News & Commentary

July 30, 2018

Martin Drake

Martin Drake is a student at Harvard Law School.

Robert Reich argued in the Guardian Sunday that workers’ low wages are the result of a lack of worker bargaining power.  Reich, a former U.S. Secretary of Labor, writes that despite the 3.8 percent unemployment rate, employees don’t have the leverage to capture a larger share of profits.  He points out that 80 percent of U.S. workers live paycheck to paycheck.  Reich blames the lack of worker bargaining power on two economic developments:  the difficulty of joining a union, and the concentration of monopoly power.

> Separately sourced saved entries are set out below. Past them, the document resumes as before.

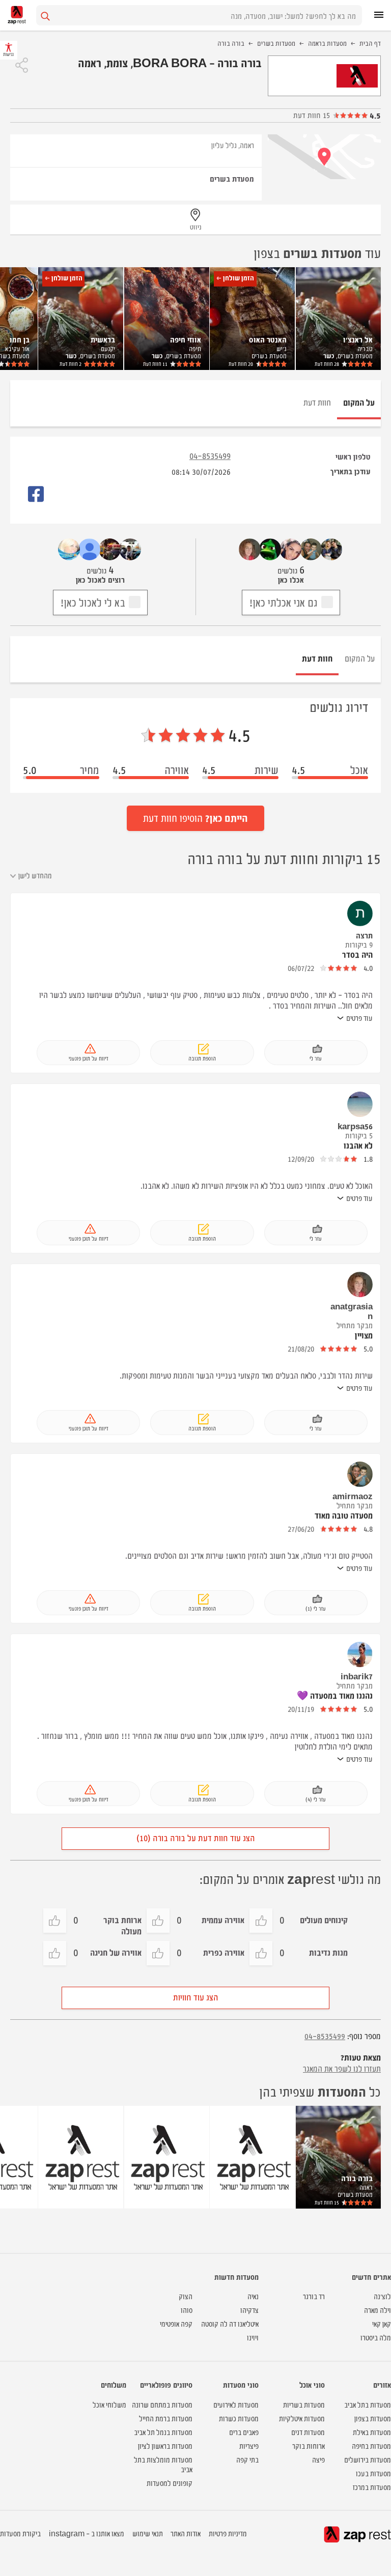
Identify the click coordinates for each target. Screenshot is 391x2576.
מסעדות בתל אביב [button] (367, 2404)
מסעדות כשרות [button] (239, 2418)
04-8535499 (210, 455)
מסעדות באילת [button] (372, 2432)
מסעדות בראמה (327, 42)
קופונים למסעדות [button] (169, 2482)
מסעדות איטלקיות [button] (302, 2418)
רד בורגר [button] (314, 2296)
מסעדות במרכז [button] (372, 2487)
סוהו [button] (186, 2309)
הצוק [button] (185, 2296)
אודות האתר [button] (186, 2533)
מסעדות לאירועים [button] (236, 2404)
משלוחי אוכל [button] (109, 2404)
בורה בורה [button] (357, 2177)
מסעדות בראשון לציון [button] (165, 2445)
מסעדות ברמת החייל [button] (165, 2418)
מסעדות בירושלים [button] (367, 2459)
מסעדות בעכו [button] (373, 2473)
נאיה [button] (253, 2296)
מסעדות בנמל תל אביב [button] (163, 2432)
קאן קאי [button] (381, 2323)
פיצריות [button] (249, 2445)
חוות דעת (327, 363)
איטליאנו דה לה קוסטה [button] (230, 2323)
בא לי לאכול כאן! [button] (92, 601)
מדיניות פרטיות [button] (228, 2533)
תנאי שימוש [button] (147, 2533)
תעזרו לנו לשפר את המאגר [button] (342, 2068)
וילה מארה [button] (377, 2309)
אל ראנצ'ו (358, 339)
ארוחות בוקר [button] (308, 2445)
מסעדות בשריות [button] (304, 2404)
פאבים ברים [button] (244, 2432)
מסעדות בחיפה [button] (371, 2445)
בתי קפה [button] (247, 2459)
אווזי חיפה (185, 339)
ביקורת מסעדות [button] (20, 2533)
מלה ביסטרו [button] (375, 2337)
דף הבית (370, 42)
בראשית (103, 339)
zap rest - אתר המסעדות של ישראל (17, 15)
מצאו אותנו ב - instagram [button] (86, 2533)
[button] (21, 65)
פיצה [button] (318, 2459)
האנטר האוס (268, 339)
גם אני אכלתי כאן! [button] (283, 601)
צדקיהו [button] (249, 2309)
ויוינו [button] (253, 2337)
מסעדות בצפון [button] (372, 2418)
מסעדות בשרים (276, 42)
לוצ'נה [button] (382, 2296)
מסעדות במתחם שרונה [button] (162, 2404)
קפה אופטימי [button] (176, 2323)
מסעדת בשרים (232, 178)
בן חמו (20, 339)
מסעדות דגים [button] (308, 2432)
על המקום (360, 658)
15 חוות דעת (311, 114)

Seattle mayor Jenny Durkan signed the city’s domestic workers’ bill of rights into law last week, Truthout reports.  Seattle is the only city in the U.S. with such a law, which establishes protections for the city’s more than 30,000 nannies, caregivers and housekeepers, who have historically been excluded from labor laws.  The law entitles domestic workers to Seattle’s minimum wage, grants them meal and rest breaks, and gives workers who live with their employers overtime pay and one day off per week.  The law also establishes a first-of-its-kind Domestic Worker Standards Board, which will identify proposals and recommendations that will raise standards for the domestic workers.

German pilots are expected to announce a strike against Ryanair today, Ireland’s Independent reports.  The budget airline has been hit by a wave of labor unrest recently; its Irish-based pilots will engage in their fourth 24-hour work stoppage this Friday.  The Friday strike is expected to cancel 20 out of Ryanair’s 300 flights that day.  Additionally, six hundred flights were cancelled last week when cabin crew members in four countries went on strike.

A Guardian investigation revealed numerous Amazon workers have suffered from workplace injuries that resulted in their homelessness.  The Guardian highlighted one worker in particular, Vickie Shannon Allen, who was injured as a result of a faulty workstation.  Amazon did little to address Allen’s injury, and it took nine months to fix the faulty workstation.  In part as a result of the ongoing injury, which prevented Allen from working regularly, Allen is now living out of her car in the Amazon parking lot.